Avantgarde-Comic von Anke Feuchtenberger : „Genossin Kuckuck“ für Literaturpreis nominiert

Anke Feuchtenberger ist mit „Genossin Kuckuck“ für den Preis der Leipziger Buchmesse 2024 im Bereich Belletristik nominiert worden – als erste Comiczeichnerin überhaupt.

| Update:

Mit der Künstlerin Anke Feuchtenberger ist am Donnerstag zum ersten Mal überhaupt eine Comicautorin in der Kategorie „Belletristik“ für den Preis der Leipziger Buchmesse nominiert worden. Im vergangenen Jahr war Birgit Weyhe mit ihrer Graphic Novel „Rude Girl“ in der Kategorie „Sachbuch“ unter den Nominierten. Feuchtenbergers autobiografisch inspirierte Bilderzählung „Genossin Kuckuck“ erzähle in „magisch-düsteren Bildern“ nicht nur von einer komplexen Kindheit und Jugend im deutschen Osten, sondern öffne „immer wieder fantastische Tiefenräume, auch ins kollektive Unbewusste“, heißt es in der Begründung der Jury. Im Zusammenspiel der Bilder und der poetischen Zwischentexte entstehe „eine eigene Mythologie, in der Mädchen, Tiere und Pilze die Realität des real existierenden Sozialismus transzendieren.“ Wir veröffentlichen aus Anlass der Nominierung hier erneut die Tagesspiegel-Rezension des Buches aus dem September 2023.

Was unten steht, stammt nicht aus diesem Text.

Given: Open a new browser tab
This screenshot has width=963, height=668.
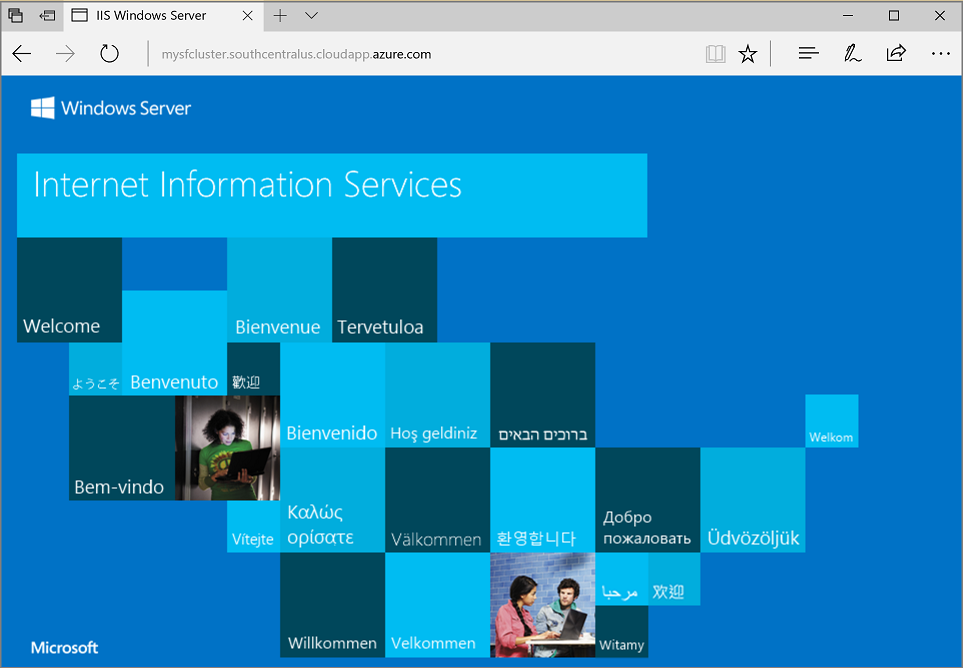Looking at the screenshot, I should pyautogui.click(x=280, y=16).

Der Rat der Tiere hat eine wichtige Frage zu verhandeln. „Wann darf eine Mutter ihr Kind verlassen?“ Darüber diskutieren ein Fuchs, ein Marder und ein Rabe in einer Schlüsselszene von „Genossin Kuckuck – Ein deutsches Tier im deutschen Wald“ (Reprodukt, 448 S., 44 €). 

Das Thema zieht sich als Leitmotiv durch die verschachtelte Comic-Geschichte, in der Anke Feuchtenberger in einer Mischung aus realistisch anmutenden Passagen sowie an Märchen erinnernden Fabel- und Traumsequenzen vom Aufwachsen eines Mädchens in einem ostdeutschen Dorf ab den 1960er Jahren und ihrem Erwachsenwerden bis in die Jahre nach dem Mauerfall 1989 erzählt.

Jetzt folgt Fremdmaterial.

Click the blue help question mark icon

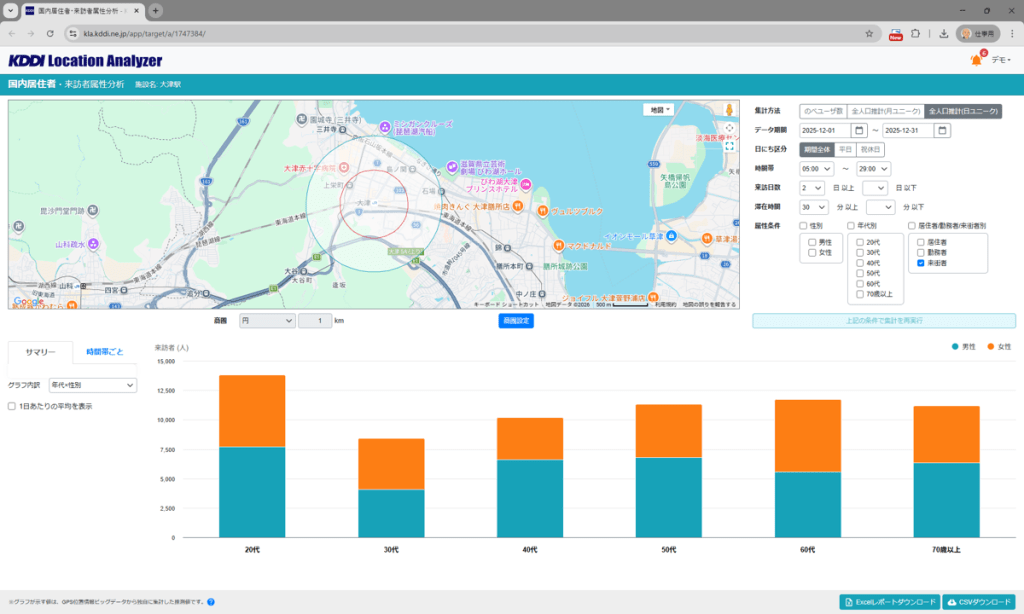(211, 602)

Die Hauptfigur von „Genossin Kuckuck“, Kerstin, ist offensichtlich stark von Feuchtenbergers eigener Biografie inspiriert.

© reprodukt

Im Zentrum stehen Kerstin und Effi, die am Anfang als junge Mädchen eingeführt werden und die jede auf ihre Weise von der eigenen Mutter verlassen wurden. Die eine schon früh im Leben, als ihre Eltern sie zu Großmutter und Tante gaben, um sich dem Aufbau des Sozialismus widmen zu können, die andere im Verlauf der Erzählung.

Feuchtenberger, die hier offensichtlich tief aus der eigenen Biografie geschöpft hat, erzählt davon in kunstvollen, ruhigen Bildfolgen. Rund 13 Jahre hat die 1963 in Ost-Berlin geborene Zeichnerin, die in Mecklenburg-Vorpommern lebt und seit 1997 an der Hochschule für Angewandte Wissenschaften in Hamburg im Fachbereich Design unterrichtet, an diesem Werk gearbeitet.

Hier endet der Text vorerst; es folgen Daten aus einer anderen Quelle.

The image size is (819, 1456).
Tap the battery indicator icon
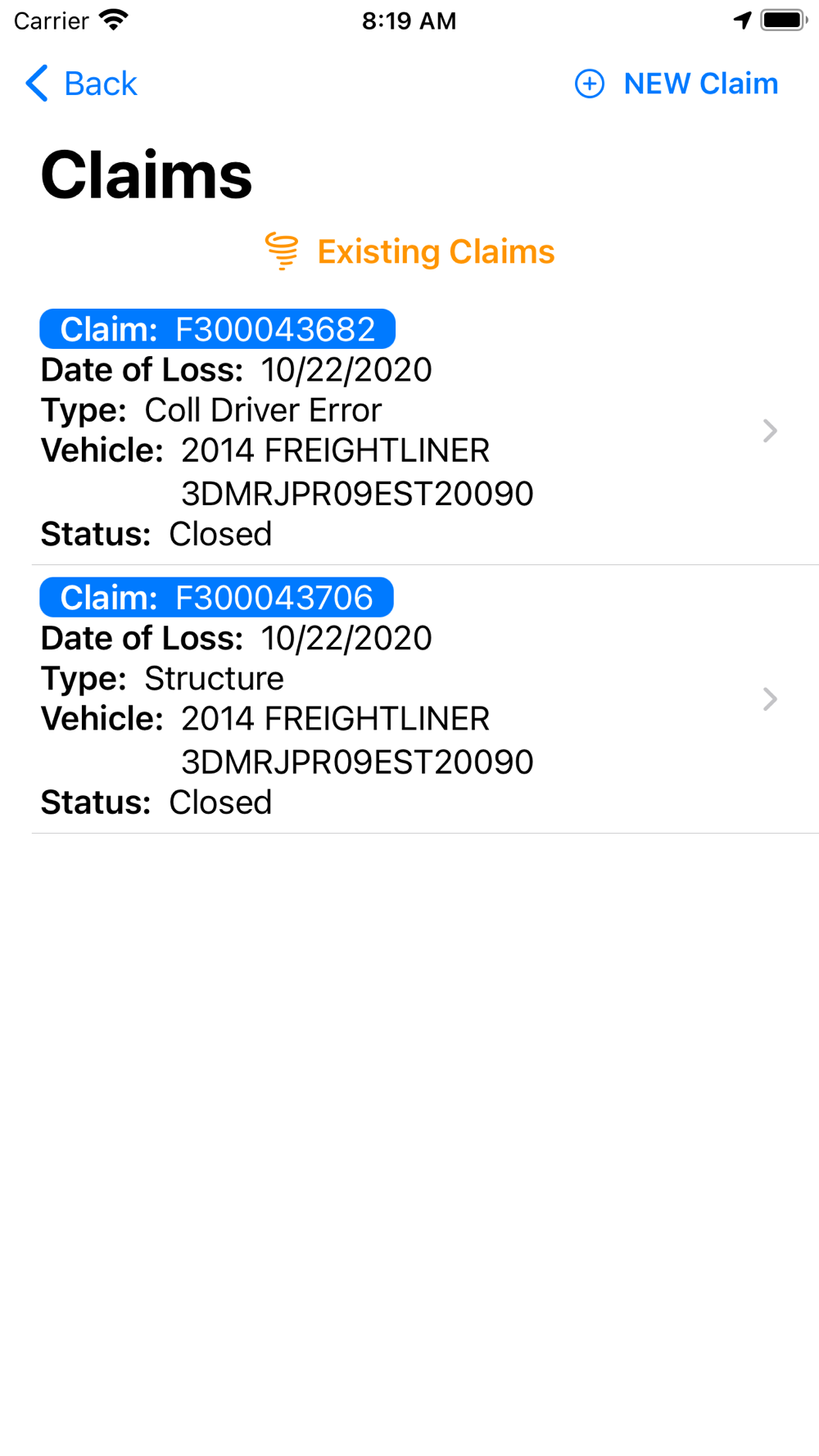pos(784,20)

Das Ergebnis beeindruckt durch eine künstlerische Reife und erzählerische Tiefe, die „Genossin Kuckuck“ zum herausragenden Spätwerk einer Künstlerin machen, die den deutschen Avantgarde-Comic in den vergangenen Jahrzehnten wie wohl keine zweite geprägt hat.

Die Kulisse für „Genossin Kuckuck“ ist ein kleines Dorf namens Pritschitanow, hier eine in den 1960er Jahren spielende Szene.

© reprodukt

Mit seit den frühen 90er Jahren geschaffenen Werken wie „Die Hure H“ (zusammen mit der Autorin Katrin de Vries) und „Somnambule“ war sie eine Pionierin des poetischen Avantgarde-Comics. Als Professorin hat sie mehrere Zeichnergenerationen geformt, unter ihren Schülerinnen und Schülern waren Barbara Yelin, Birgit Weyhe, Simon Schwartz, Sascha Hommer und viele andere herausragende Comicschaffende.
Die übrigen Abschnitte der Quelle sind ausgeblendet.